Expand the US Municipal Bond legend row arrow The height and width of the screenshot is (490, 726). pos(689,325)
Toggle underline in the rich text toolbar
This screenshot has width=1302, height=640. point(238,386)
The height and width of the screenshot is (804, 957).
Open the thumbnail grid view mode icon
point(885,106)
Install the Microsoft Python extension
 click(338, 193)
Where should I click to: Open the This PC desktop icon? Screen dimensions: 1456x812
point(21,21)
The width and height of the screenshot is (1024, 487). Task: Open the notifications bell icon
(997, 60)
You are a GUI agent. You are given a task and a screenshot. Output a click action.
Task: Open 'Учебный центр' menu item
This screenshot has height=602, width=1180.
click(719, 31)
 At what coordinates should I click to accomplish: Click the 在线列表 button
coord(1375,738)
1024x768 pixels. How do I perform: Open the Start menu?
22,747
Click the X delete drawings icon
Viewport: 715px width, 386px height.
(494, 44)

--------------------------------

▸ **REQUIREMENT**: Return the lines above, from the one containing "You are a GUI" to the end, exactly as they stand.

▸ **EXERCISE RESPONSE**:
You are a GUI agent. You are given a task and a screenshot. Output a click action.
Task: Open 'Учебный центр' menu item
This screenshot has height=602, width=1180.
click(719, 31)
 At what coordinates should I click to accomplish: Click the 在线列表 button
coord(1375,738)
1024x768 pixels. How do I perform: Open the Start menu?
22,747
Click the X delete drawings icon
Viewport: 715px width, 386px height.
(494, 44)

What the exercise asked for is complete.